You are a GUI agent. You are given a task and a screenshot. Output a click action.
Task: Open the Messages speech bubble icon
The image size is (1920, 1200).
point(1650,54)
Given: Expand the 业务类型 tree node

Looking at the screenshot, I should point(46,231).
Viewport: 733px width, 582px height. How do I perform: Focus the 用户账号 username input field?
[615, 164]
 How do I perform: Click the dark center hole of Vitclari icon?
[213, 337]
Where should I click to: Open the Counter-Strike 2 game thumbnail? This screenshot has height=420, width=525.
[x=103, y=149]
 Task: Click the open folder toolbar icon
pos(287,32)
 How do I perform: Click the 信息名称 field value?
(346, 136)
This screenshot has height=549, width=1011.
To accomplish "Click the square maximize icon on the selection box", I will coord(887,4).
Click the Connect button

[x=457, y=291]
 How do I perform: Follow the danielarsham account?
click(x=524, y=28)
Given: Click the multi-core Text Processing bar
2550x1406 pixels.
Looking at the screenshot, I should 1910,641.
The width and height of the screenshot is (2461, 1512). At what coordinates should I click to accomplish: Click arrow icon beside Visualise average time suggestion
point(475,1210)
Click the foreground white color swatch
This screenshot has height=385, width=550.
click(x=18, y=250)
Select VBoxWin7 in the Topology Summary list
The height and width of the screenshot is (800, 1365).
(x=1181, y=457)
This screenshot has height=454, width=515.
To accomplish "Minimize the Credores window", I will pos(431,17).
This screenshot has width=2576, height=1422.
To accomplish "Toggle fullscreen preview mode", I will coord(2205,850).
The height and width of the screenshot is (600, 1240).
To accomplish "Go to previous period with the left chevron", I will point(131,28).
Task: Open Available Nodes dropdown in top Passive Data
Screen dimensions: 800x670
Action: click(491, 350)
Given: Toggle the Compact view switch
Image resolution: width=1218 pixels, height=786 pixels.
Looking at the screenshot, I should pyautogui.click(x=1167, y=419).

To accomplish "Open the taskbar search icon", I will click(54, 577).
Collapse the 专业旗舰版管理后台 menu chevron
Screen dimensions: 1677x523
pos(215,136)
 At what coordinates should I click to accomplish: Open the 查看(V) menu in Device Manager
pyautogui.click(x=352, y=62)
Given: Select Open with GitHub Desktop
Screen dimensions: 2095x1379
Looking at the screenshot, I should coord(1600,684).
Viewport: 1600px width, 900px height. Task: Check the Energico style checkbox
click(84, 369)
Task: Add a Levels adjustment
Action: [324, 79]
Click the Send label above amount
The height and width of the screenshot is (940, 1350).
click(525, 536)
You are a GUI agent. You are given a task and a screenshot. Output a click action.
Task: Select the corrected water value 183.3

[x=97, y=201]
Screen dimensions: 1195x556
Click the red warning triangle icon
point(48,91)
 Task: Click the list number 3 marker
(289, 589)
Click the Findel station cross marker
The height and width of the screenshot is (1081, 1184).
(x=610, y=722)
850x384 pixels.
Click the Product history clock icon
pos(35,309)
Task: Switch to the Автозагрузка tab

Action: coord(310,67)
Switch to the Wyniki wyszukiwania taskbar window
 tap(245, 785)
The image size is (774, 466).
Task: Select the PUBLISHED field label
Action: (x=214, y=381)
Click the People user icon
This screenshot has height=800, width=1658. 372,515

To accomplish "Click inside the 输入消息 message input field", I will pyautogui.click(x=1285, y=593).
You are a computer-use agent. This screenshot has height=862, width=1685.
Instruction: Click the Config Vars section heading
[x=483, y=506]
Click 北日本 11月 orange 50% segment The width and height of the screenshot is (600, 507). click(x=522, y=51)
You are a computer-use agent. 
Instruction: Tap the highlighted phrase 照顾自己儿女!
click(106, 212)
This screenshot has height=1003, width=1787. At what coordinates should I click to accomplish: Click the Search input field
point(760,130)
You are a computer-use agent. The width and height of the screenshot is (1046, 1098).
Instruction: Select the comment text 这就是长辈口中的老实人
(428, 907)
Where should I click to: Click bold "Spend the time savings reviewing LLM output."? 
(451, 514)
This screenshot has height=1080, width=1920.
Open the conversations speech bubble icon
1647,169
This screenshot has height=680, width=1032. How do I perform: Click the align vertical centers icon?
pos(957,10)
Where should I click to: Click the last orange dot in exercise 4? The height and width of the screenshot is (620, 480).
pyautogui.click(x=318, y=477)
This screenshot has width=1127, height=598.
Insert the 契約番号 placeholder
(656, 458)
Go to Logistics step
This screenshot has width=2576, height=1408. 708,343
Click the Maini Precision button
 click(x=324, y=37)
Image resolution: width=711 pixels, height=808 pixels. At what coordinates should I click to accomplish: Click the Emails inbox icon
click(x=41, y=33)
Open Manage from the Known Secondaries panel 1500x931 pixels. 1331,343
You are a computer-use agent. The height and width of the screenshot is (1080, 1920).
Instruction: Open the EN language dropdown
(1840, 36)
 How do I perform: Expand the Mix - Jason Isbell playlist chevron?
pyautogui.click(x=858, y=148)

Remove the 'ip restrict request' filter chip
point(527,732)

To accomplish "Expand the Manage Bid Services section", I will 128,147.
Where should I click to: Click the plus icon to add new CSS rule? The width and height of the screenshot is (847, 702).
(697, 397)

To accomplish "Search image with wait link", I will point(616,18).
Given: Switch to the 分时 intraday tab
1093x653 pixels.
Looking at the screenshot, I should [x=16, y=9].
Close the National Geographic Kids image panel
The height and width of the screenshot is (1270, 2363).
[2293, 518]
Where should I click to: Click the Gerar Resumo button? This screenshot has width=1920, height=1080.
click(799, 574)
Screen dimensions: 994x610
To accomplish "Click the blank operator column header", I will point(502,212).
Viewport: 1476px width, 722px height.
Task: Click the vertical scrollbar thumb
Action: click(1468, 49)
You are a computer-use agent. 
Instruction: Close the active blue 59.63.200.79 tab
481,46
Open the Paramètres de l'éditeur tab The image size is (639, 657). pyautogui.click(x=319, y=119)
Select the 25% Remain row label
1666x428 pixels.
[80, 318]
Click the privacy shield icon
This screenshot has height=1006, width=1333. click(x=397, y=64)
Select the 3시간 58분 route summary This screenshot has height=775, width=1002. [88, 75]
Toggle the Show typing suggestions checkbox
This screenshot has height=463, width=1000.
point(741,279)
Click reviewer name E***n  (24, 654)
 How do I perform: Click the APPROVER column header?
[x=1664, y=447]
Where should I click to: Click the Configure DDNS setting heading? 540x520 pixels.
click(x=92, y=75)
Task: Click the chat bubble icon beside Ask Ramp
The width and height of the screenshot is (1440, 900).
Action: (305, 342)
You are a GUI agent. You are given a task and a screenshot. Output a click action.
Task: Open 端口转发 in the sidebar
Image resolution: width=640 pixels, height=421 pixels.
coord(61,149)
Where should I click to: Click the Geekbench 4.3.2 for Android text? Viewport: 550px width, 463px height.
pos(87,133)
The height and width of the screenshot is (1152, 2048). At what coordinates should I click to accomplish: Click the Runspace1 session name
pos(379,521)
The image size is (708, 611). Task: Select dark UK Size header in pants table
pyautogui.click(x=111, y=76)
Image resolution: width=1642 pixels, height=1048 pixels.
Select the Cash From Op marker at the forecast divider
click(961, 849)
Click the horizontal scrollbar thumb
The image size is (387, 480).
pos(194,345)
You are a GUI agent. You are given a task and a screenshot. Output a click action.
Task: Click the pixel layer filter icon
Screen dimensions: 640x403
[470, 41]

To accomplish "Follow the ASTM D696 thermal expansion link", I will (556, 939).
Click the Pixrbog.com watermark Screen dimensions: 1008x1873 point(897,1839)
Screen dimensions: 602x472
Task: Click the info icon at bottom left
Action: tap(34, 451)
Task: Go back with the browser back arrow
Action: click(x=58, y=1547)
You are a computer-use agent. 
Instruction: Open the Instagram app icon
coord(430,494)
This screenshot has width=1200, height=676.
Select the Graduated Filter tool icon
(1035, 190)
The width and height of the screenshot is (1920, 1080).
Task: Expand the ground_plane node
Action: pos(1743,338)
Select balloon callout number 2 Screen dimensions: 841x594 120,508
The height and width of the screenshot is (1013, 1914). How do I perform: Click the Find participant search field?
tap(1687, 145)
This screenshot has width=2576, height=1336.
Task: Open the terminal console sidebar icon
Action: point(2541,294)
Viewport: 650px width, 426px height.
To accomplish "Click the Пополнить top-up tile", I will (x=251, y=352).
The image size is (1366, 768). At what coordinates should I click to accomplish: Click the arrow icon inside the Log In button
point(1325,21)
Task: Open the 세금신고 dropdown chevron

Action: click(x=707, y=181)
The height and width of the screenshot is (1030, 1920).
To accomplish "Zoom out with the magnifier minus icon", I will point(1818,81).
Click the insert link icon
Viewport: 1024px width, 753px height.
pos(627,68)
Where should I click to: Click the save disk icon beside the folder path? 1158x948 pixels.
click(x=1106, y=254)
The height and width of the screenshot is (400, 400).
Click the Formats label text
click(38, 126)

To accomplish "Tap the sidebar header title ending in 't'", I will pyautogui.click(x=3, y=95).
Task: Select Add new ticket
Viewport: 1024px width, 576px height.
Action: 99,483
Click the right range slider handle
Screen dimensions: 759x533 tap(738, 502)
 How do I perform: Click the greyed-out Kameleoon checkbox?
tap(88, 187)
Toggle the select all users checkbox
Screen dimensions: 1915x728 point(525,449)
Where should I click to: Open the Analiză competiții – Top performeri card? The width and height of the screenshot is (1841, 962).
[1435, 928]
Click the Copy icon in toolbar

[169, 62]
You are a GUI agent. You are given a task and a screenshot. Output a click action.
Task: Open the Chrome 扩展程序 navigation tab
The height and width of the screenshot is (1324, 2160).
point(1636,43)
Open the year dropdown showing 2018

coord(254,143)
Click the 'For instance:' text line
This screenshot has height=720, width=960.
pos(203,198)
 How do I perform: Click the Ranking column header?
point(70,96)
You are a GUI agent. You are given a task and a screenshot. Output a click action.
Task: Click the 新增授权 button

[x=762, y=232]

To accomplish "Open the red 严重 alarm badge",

Yang Diminta: Ambil setiap baris dari data di atas yang mengandung kata "bubble".

Hasil Latihan:
Task: Open the Messages speech bubble icon
Open the conversations speech bubble icon
Task: Click the chat bubble icon beside Ask Ramp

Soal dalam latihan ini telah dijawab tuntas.